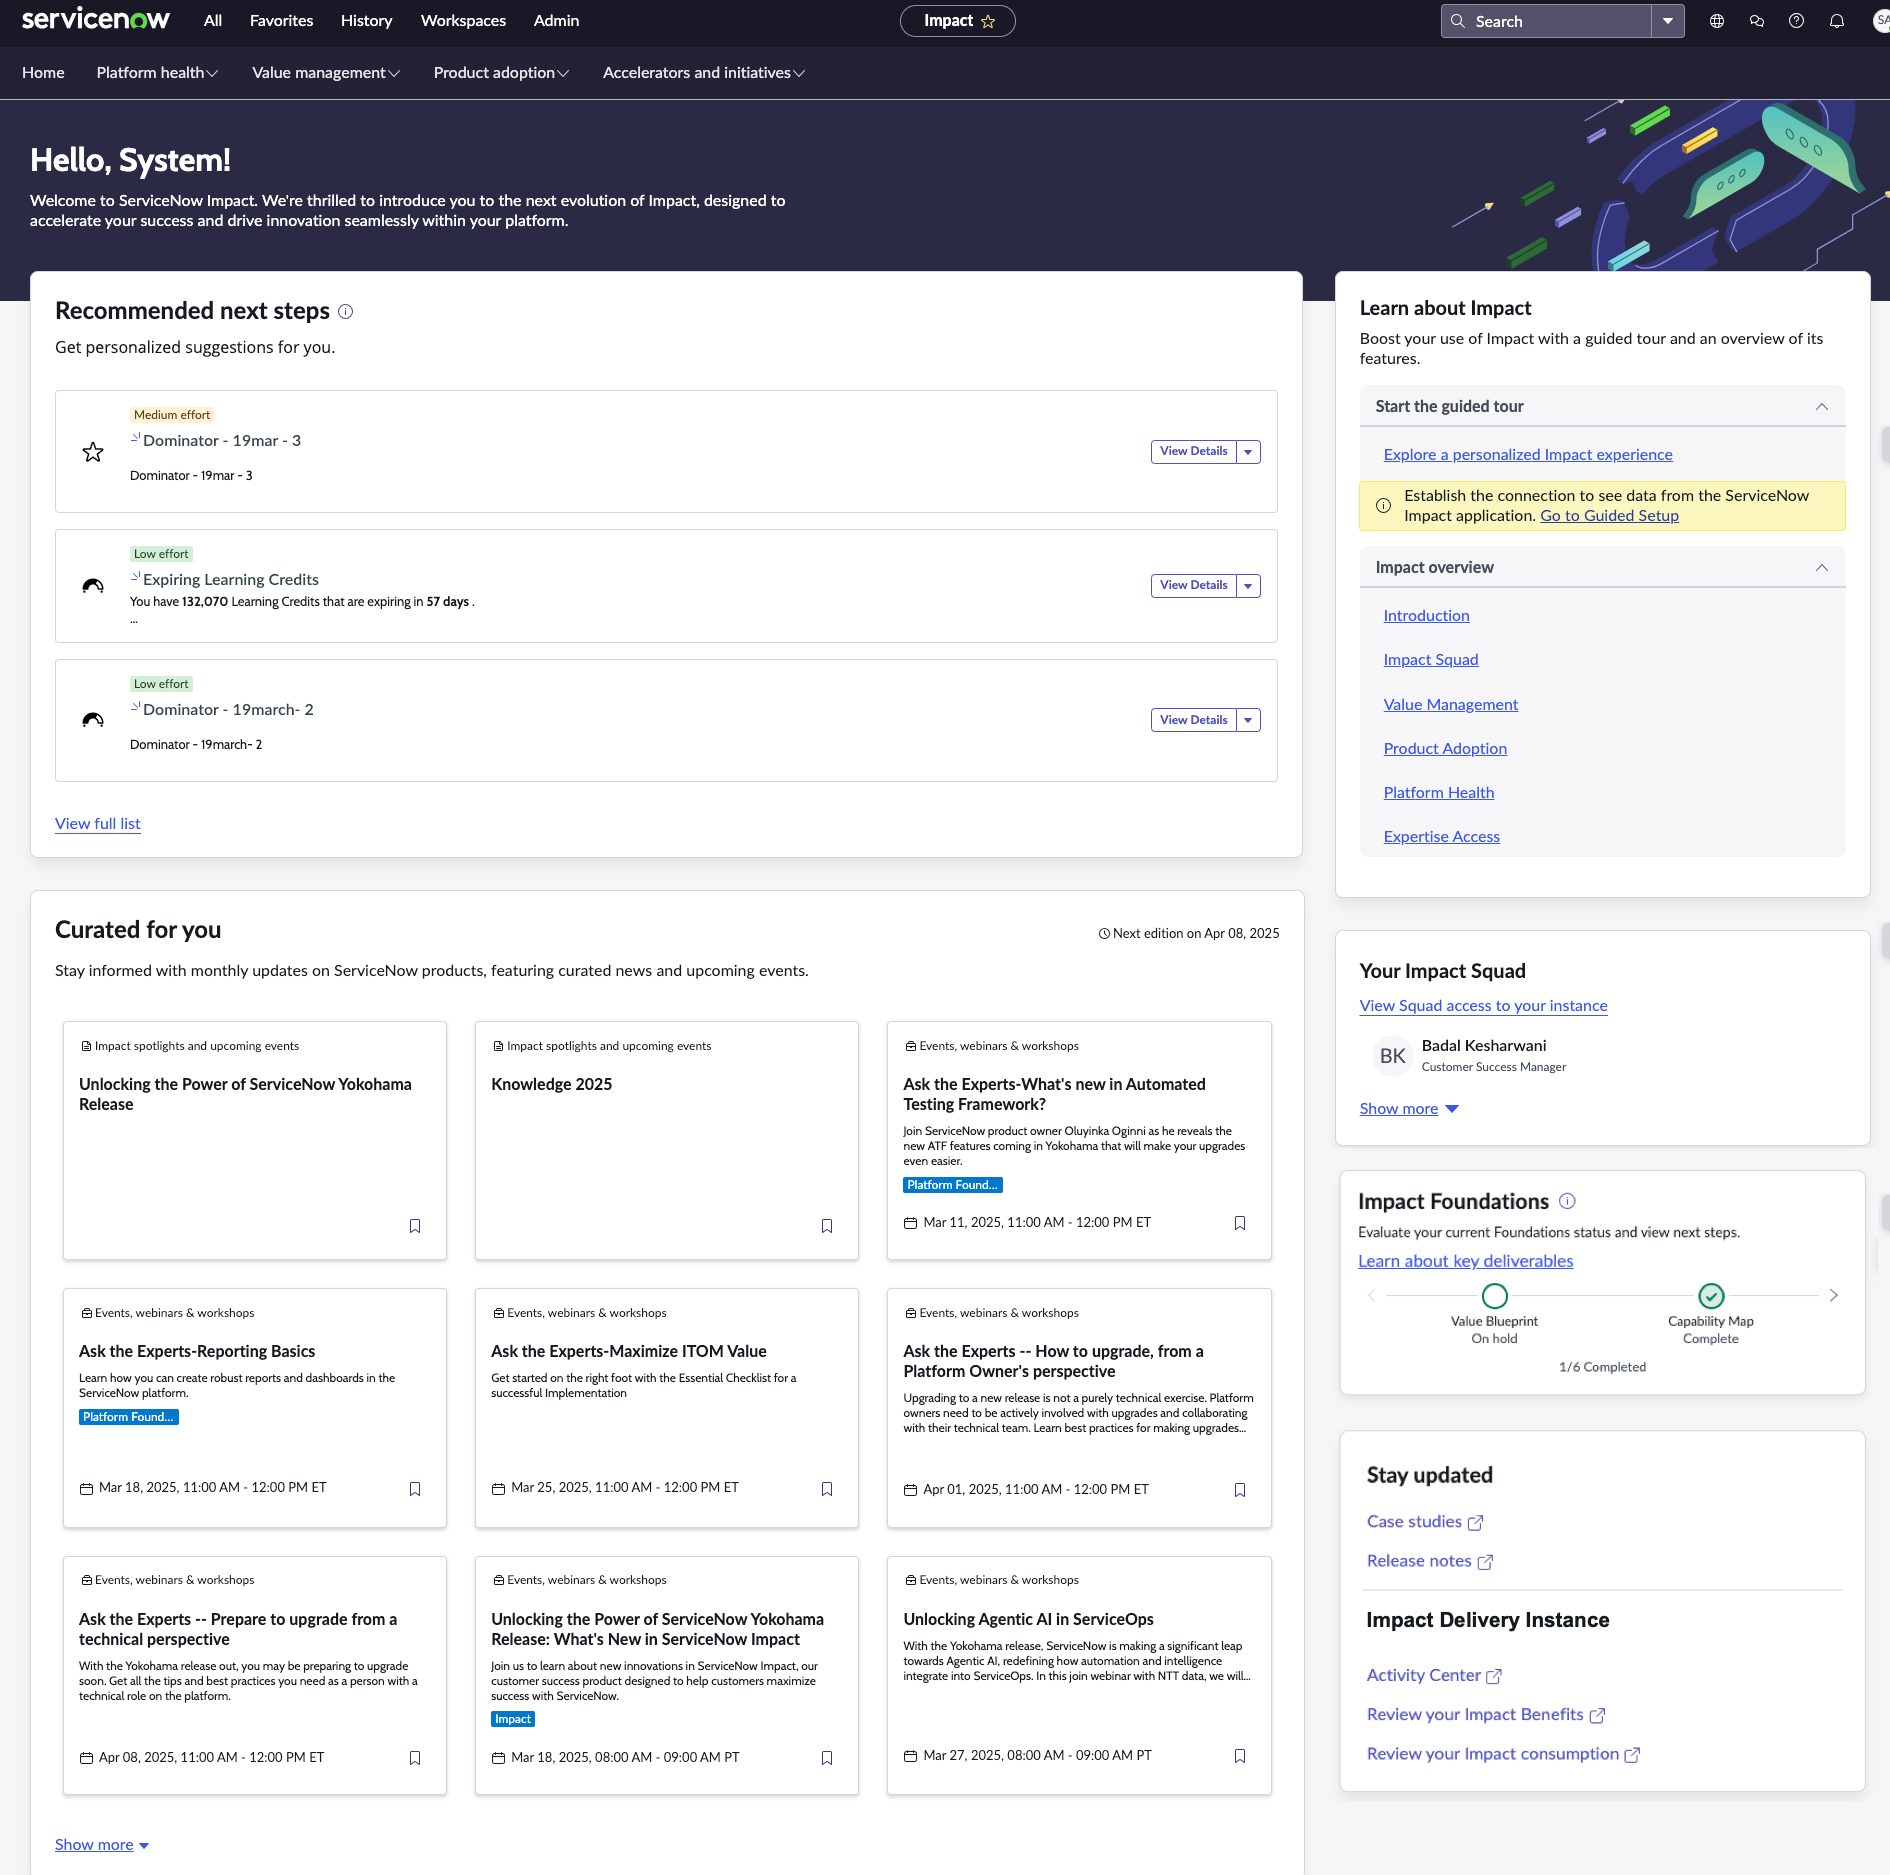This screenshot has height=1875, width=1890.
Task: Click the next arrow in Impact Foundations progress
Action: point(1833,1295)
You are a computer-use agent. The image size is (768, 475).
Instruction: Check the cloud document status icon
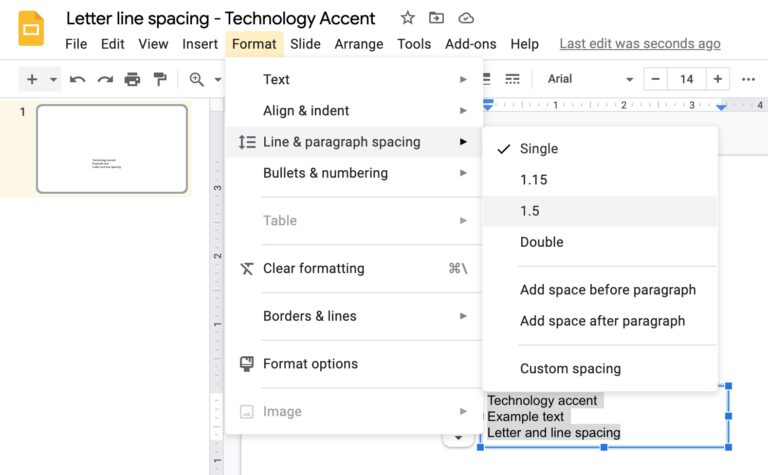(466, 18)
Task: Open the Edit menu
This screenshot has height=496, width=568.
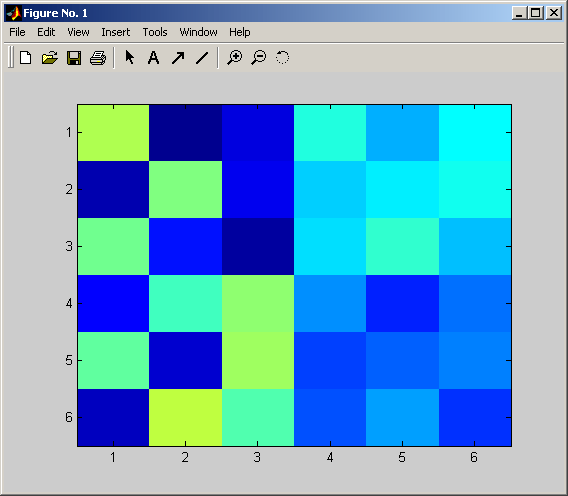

########

◆ **Problem description**: Repeat verbatim the lines from the one with "You are a computer-use" through the end of the listing above. Include both ends, add nothing, and exclude the pictures.

◆ **Exercise solution**:
You are a computer-use agent. The image size is (768, 475).
Instruction: Check the cloud document status icon
(466, 18)
Task: Open the Edit menu
This screenshot has height=496, width=568.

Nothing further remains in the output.